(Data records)
§ §
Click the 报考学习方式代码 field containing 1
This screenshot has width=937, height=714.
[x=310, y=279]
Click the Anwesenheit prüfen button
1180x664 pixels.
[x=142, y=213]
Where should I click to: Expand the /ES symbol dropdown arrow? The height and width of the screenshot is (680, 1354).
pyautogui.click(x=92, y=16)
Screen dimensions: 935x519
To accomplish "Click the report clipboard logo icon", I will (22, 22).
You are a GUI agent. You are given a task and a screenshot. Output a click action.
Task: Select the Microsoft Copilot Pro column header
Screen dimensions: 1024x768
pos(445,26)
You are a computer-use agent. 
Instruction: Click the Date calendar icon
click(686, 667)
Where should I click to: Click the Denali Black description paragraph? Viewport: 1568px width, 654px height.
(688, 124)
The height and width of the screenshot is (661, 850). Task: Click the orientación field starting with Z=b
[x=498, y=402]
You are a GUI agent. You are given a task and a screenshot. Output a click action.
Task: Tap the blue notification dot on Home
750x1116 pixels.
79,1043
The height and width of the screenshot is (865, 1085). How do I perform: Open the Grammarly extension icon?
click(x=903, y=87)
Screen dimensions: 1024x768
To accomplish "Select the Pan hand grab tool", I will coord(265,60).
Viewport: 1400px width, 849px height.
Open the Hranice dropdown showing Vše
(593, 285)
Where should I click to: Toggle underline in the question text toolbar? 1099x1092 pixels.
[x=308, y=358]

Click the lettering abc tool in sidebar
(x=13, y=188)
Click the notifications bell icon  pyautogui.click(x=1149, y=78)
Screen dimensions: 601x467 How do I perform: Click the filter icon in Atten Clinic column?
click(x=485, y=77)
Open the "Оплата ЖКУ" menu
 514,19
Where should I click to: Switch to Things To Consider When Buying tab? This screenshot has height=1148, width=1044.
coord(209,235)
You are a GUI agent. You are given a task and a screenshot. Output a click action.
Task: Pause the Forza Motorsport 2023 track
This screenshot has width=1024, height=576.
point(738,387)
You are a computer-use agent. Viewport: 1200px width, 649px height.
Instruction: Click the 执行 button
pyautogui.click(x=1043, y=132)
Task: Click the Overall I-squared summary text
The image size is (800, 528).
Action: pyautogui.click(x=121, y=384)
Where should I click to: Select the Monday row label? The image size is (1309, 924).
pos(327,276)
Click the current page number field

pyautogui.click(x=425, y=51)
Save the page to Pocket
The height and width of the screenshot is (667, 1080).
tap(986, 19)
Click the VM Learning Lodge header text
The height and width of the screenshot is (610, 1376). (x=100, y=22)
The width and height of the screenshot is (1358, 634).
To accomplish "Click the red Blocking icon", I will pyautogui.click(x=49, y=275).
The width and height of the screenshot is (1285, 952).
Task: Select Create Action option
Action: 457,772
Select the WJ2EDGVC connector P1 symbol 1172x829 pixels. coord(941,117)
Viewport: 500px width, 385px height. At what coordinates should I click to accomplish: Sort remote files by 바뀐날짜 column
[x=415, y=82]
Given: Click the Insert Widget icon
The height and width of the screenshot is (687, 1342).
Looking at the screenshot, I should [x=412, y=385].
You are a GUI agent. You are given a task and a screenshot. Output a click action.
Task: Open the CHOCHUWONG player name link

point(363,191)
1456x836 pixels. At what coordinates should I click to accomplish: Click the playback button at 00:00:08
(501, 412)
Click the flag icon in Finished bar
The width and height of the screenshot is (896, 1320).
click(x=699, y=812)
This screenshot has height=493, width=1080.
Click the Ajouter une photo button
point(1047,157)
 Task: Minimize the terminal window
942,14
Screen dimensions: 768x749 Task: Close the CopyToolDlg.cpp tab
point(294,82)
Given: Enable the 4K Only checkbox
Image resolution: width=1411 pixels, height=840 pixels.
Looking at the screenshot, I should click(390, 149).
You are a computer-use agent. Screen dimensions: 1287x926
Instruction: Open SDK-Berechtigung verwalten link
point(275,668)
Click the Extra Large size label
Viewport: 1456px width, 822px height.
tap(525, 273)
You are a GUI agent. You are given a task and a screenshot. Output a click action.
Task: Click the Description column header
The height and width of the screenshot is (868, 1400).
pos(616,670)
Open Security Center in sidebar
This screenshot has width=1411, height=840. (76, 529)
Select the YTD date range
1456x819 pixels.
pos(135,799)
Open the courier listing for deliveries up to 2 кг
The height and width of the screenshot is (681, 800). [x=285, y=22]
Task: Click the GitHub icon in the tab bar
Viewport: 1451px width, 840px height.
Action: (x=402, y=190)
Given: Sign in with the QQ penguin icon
§ §
> _WHAT YOU WILL DO_:
Copy out everything from the line containing "Screen dimensions: 601x467" down to the line containing "pos(327,276)", keeping both of those lines.

> _FINAL RESULT_:
Screen dimensions: 601x467 How do I perform: Click the filter icon in Atten Clinic column?
click(x=485, y=77)
Open the "Оплата ЖКУ" menu
 514,19
Where should I click to: Switch to Things To Consider When Buying tab? This screenshot has height=1148, width=1044.
coord(209,235)
You are a GUI agent. You are given a task and a screenshot. Output a click action.
Task: Pause the Forza Motorsport 2023 track
This screenshot has width=1024, height=576.
point(738,387)
You are a computer-use agent. Viewport: 1200px width, 649px height.
Instruction: Click the 执行 button
pyautogui.click(x=1043, y=132)
Task: Click the Overall I-squared summary text
The image size is (800, 528).
Action: pyautogui.click(x=121, y=384)
Where should I click to: Select the Monday row label? The image size is (1309, 924).
pos(327,276)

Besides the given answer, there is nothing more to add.